Violenza in Europa: Francia e Germania colpite da azioni sanguinarie

28/07/2016 di Redazione
Violenza in Europa: Francia e Germania colpite da azioni sanguinarie

Già il 14 luglio scorso la Francia e l'Europa si erano sentite di nuovo scoperte di fronte all'ondata di violenza che spesso segue la scia dell'offensiva lanciata a livello globale dal sedicente Stato Islamico. Anche se il coinvolgimento di Daesh non è sempre stato immediatamente ravvisabile negli ultimi episodi che hanno scosso le comunità e l'opinione pubblica, la fascinazione della guerra in nome dell'Islam contro l'Occidente è stata un elemento presente nella serie di azioni sanguinarie che hanno sconvolto i paesi occidentali. Alla strage di Orlando in Florida e Nizza si sono aggiunti nuovi episodi e altri morti: la paura è arrivata in Germania già il 19 luglio, a pochissimi giorni dall'attentato in Francia, quando giovane afghano di 17 anni è salito su un treno regionale armato con un'accetta aggredendo e ferendo 5 passeggeri, di cui 2 in maniera grave. È stato solo il primo di una serie di episodi avvenuti tutti in Baviera, la regione tedesca in cui governano i cristianosociali guidati da Horst Seehofer: l'ala destra del partito di Angela Merkel, dichiaratamente anti-immigrazione. Qualche giorno dopo un ragazzo tedesco con origini iraniane è entrato armato in un centro commerciale e ha aperto il fuoco sulla folla. Poi ancora, la bomba di Ansbach nei pressi di un festival musicale, dove ha perso la vita il solo attentatore. Episodi che hanno in comune, di primo acchito con l'attentato di Nizza e Orlando, il fatto di essere stati realizzati da persone affascinate da Daesh per diversi motivi, ma di essere di fatto dei lupi solitari. Andando a fondo però, la situazione risulta subito più complessa e poco si presta a una lettura semplificata: il ragazzo iraniano che urlava le sue ragioni sul tetto del centro commerciale ha ripetuto più volte di essere tedesco e di odiare gli stranieri. Ha spiegato di provenire dai quartieri popolari, quelli dove i disoccupati vivono di sussidi statali al prezzo di un controllo totale dello Stato sulle loro scelte. Nella sua camera sono stati ritrovati testi di testi di Hitler e le prove che la più grande fascinazione del ragazzo era per il nazismo e non per lo Stato Islamico. Tant'è che in Germania il termine più usato è Amoklauf, "furia omicida", proprio per tenere dentro tutte queste contraddizioni e non fare un'informazione parziale o contorta.

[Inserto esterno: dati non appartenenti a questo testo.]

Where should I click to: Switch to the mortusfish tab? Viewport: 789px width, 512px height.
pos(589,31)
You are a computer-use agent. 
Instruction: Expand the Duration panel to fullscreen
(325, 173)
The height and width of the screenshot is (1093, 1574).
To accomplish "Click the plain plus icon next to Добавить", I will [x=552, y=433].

I fatti di Nizza e della Germania hanno contribuito comunque alla diffusione di un terrore generalizzato, la consapevolezza che si è esposti ovunque, non solo nelle grandi metropoli coi loro "obiettivi sensibili". Qualche giorno fa il sacerdote Jacque Hamel è stato sgozzato a seguito dell'irruzione armata di due uomini nella sua chiesa a Rouen, nel nord della Francia. Con lui, feriti due fedeli e due suore.

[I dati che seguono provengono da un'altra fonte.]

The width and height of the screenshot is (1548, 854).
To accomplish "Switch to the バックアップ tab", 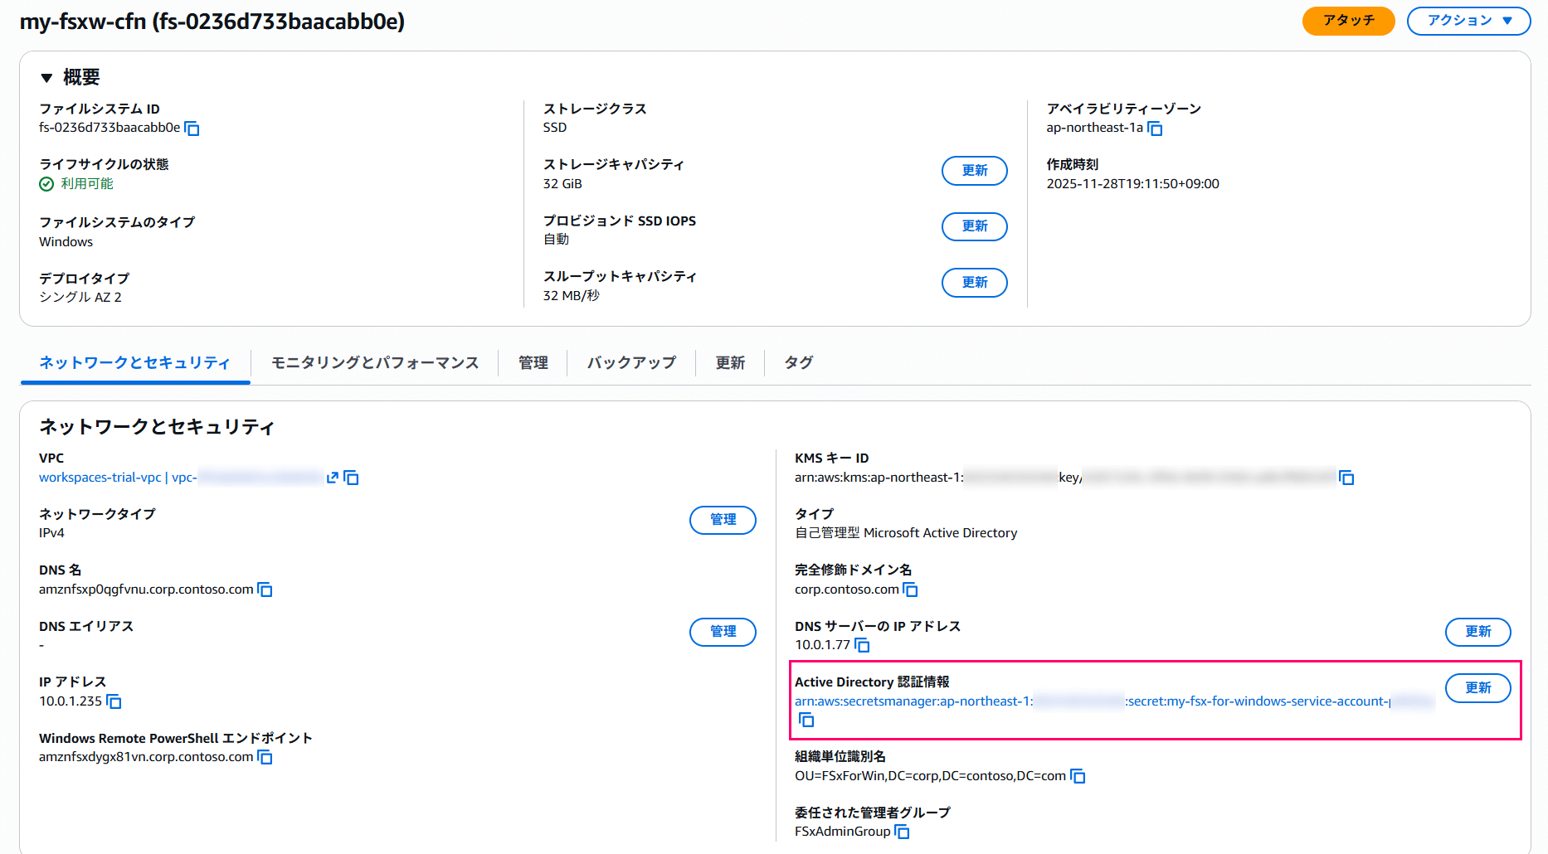I will point(630,362).
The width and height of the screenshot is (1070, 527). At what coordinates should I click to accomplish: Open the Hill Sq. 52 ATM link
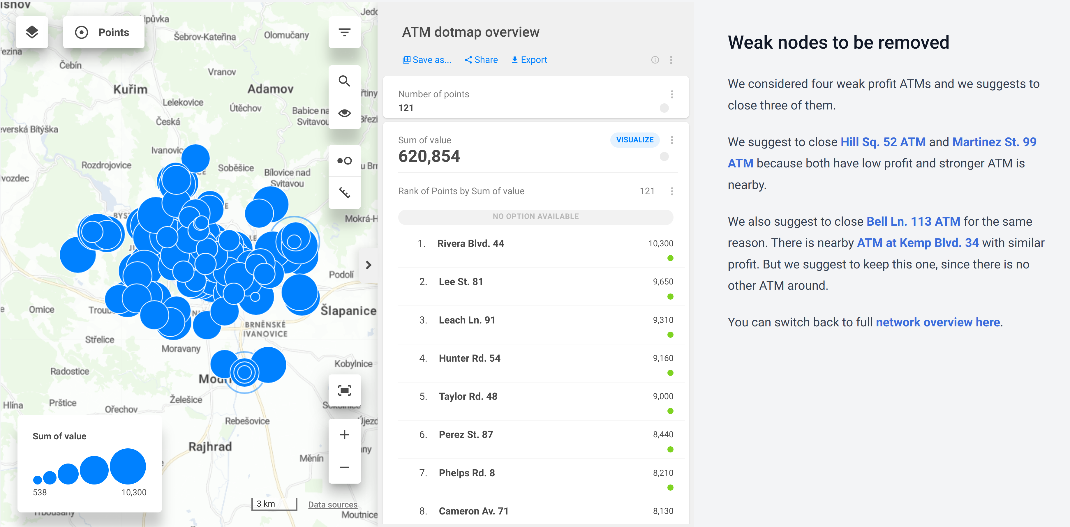[883, 142]
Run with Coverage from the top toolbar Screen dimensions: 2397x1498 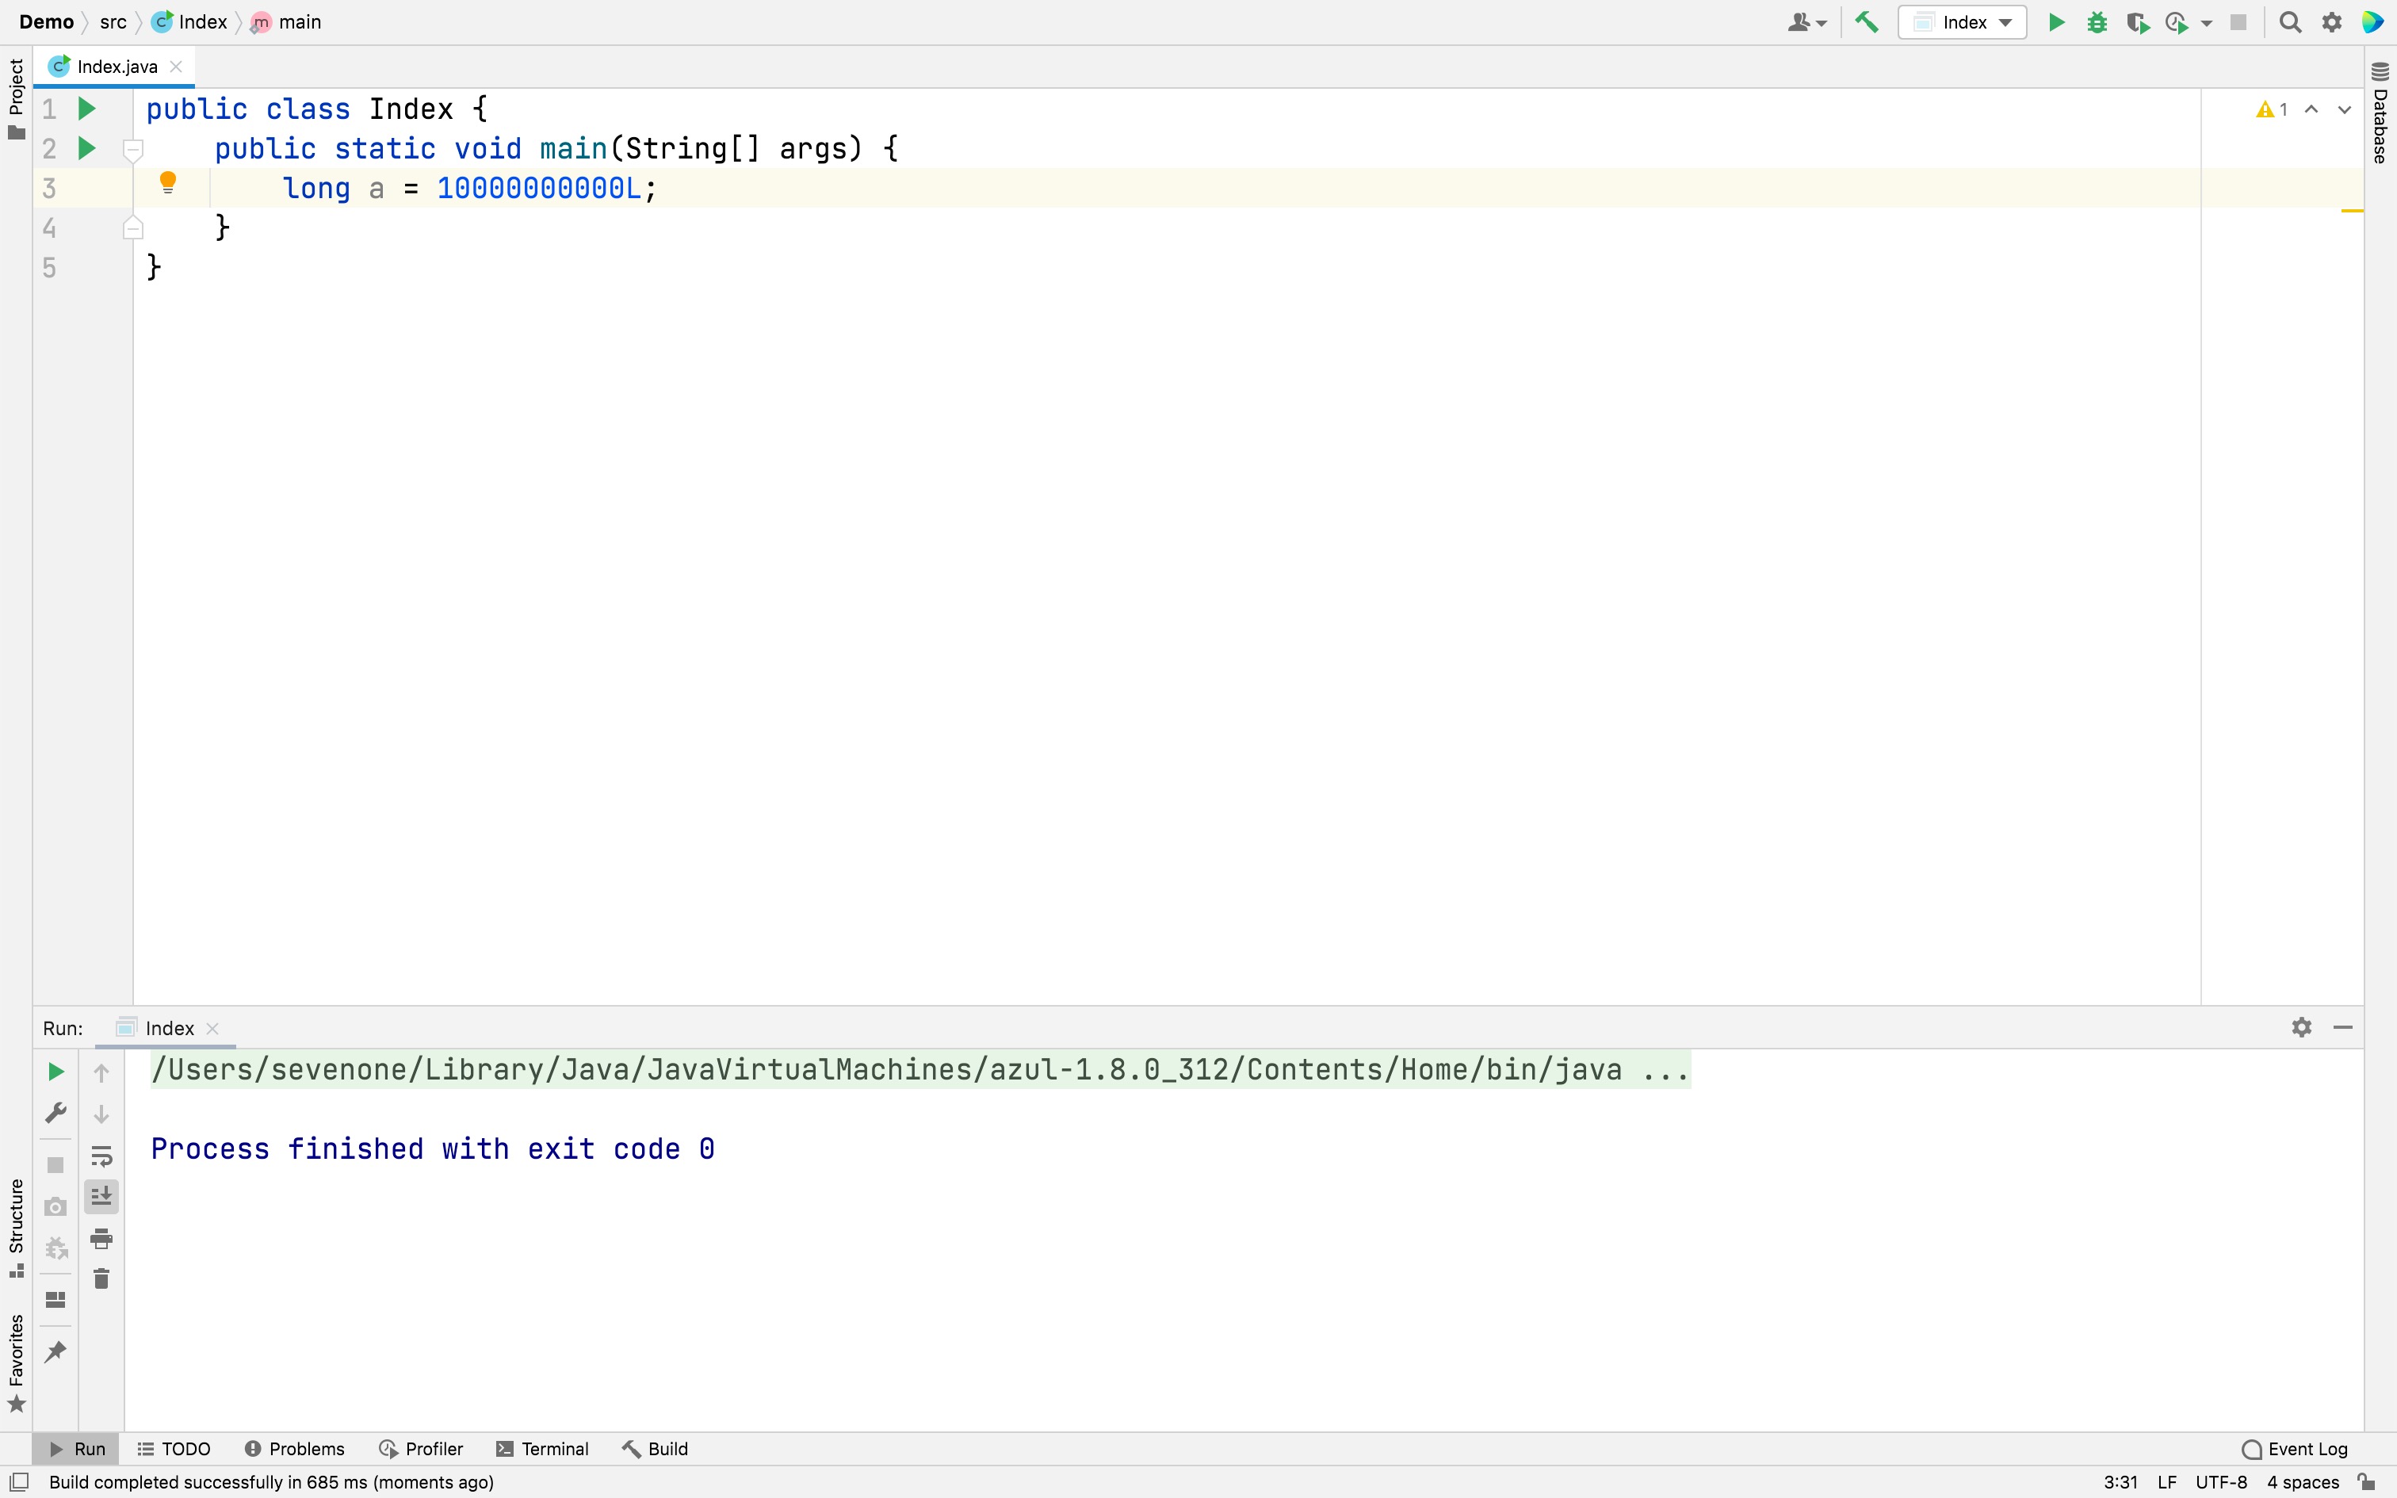pos(2136,22)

Il messaggio è che nessuno è al sicuro, che non ci sia luogo dove lo Stato Islamico non possa arrivare. Ma proprio l'episodio di Monaco o la presunta instabilità mentale di molti degli attentatori fanno dubitare delle matrice terroristica di questi episodi, o quantomeno che questa sia l'unica spiegazione. Insinuano il dubbio sulle contraddizioni della società europea. La rabbia dei giovani di terza, quarta generazione pone interrogativi sulla sua capacità di creare integrazione. La guerra è in Europa, tra noi, su un treno, allo stadio, al tavolino di un bistrot, sul lungomare o in una chiesetta di campagna. Ma di che guerra si tratta? È questa la domanda più importante che dovrebbero porsi la società europea e i governi del Continente.

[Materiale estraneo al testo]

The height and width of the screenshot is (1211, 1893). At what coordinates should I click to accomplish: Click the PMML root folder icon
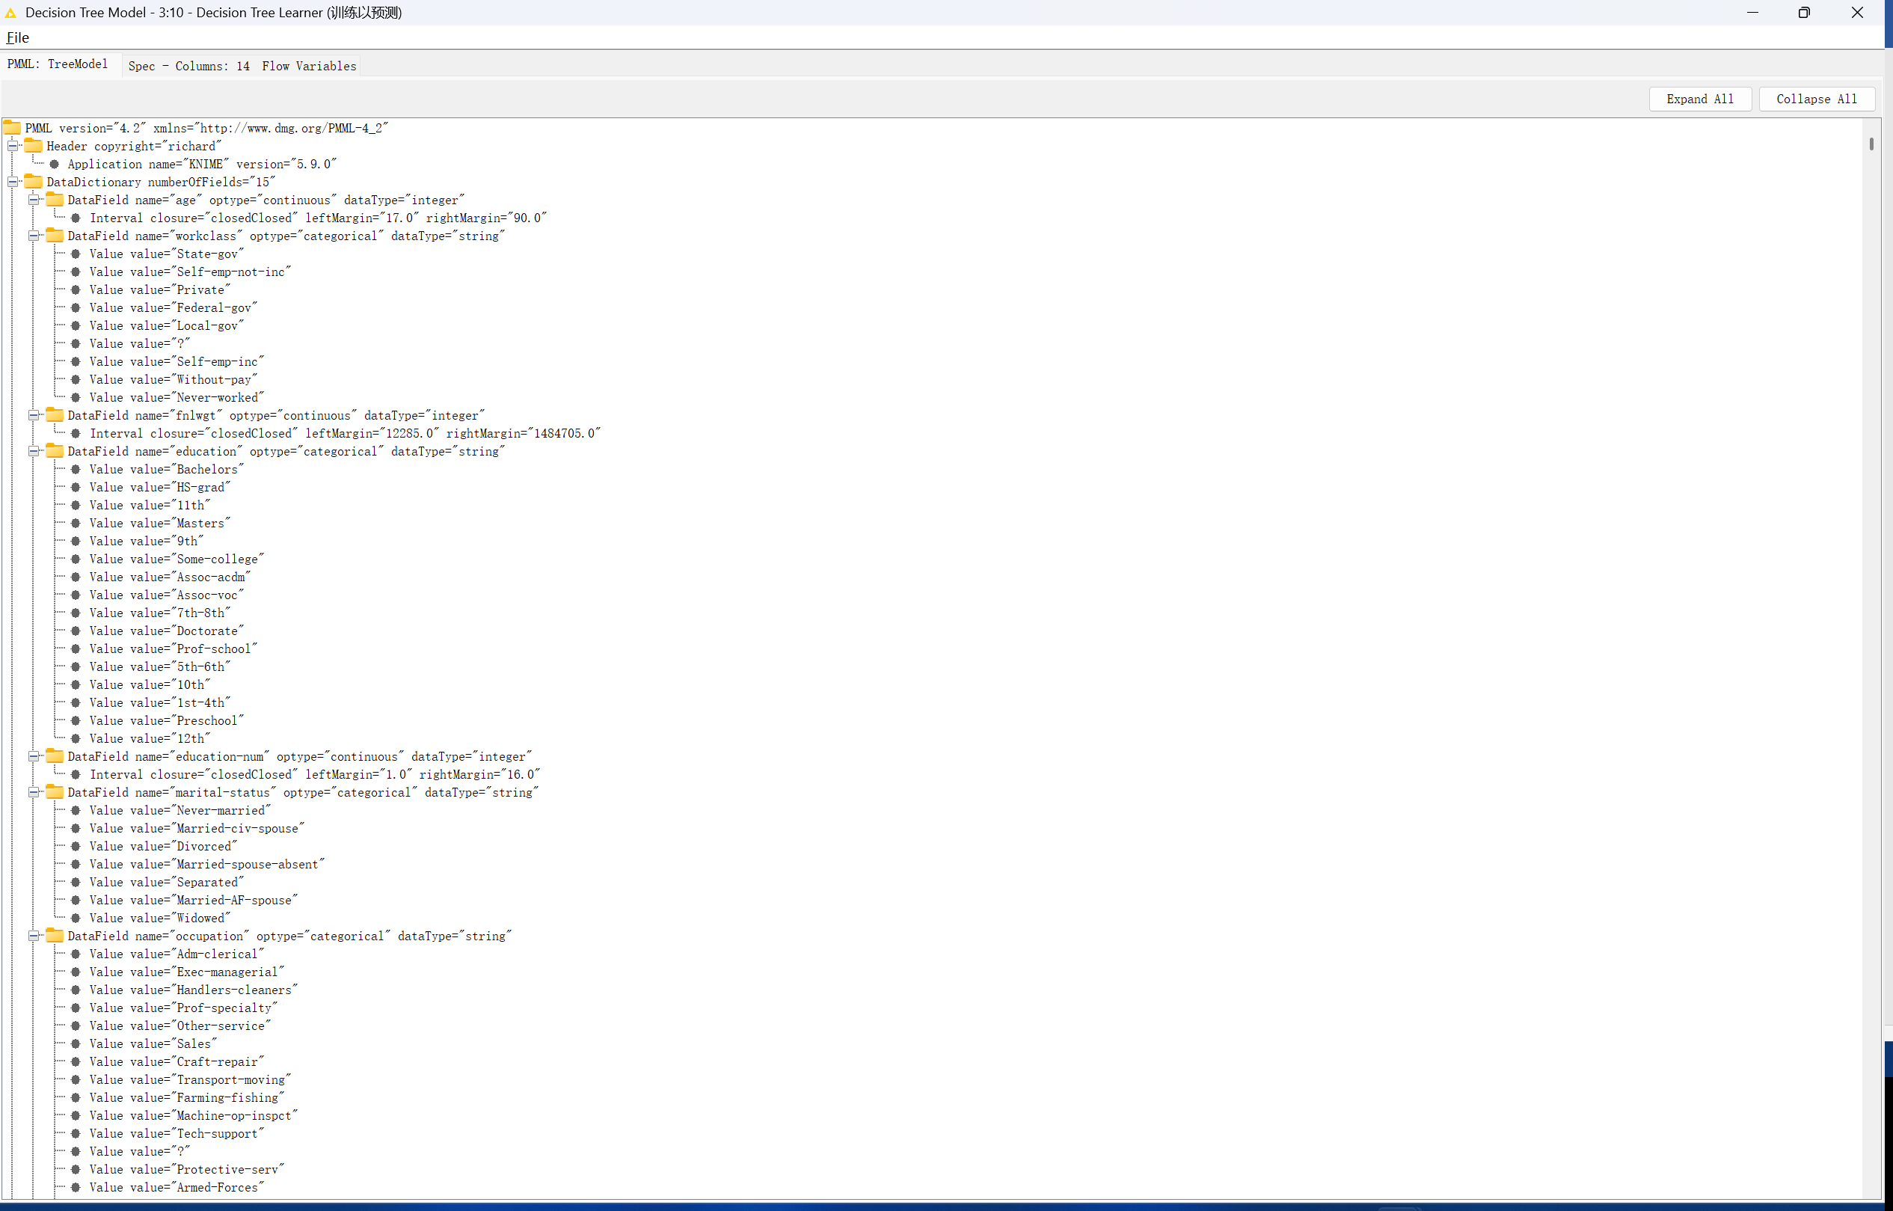[x=12, y=127]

Papa Francesco, commentando la follia omicida nella chiesa della Normandia, ha espresso il suo più netto rifiuto a una militarizzazione dei luoghi di culto. Bergoglio ha sottolineato che "occorre la disponibilità ad accogliere quanti fuggono dalle guerre e dalla fame; la solidarietà verso coloro che sono privati dei loro fondamentali diritti, tra i quali quello di professare in libertà e sicurezza la propria fede. Nello stesso tempo vanno sollecitate collaborazioni e sinergie a livello internazionale al fine di trovare soluzioni ai conflitti e alle guerre, che costringono tante persone a lasciare le loro case e la loro patria".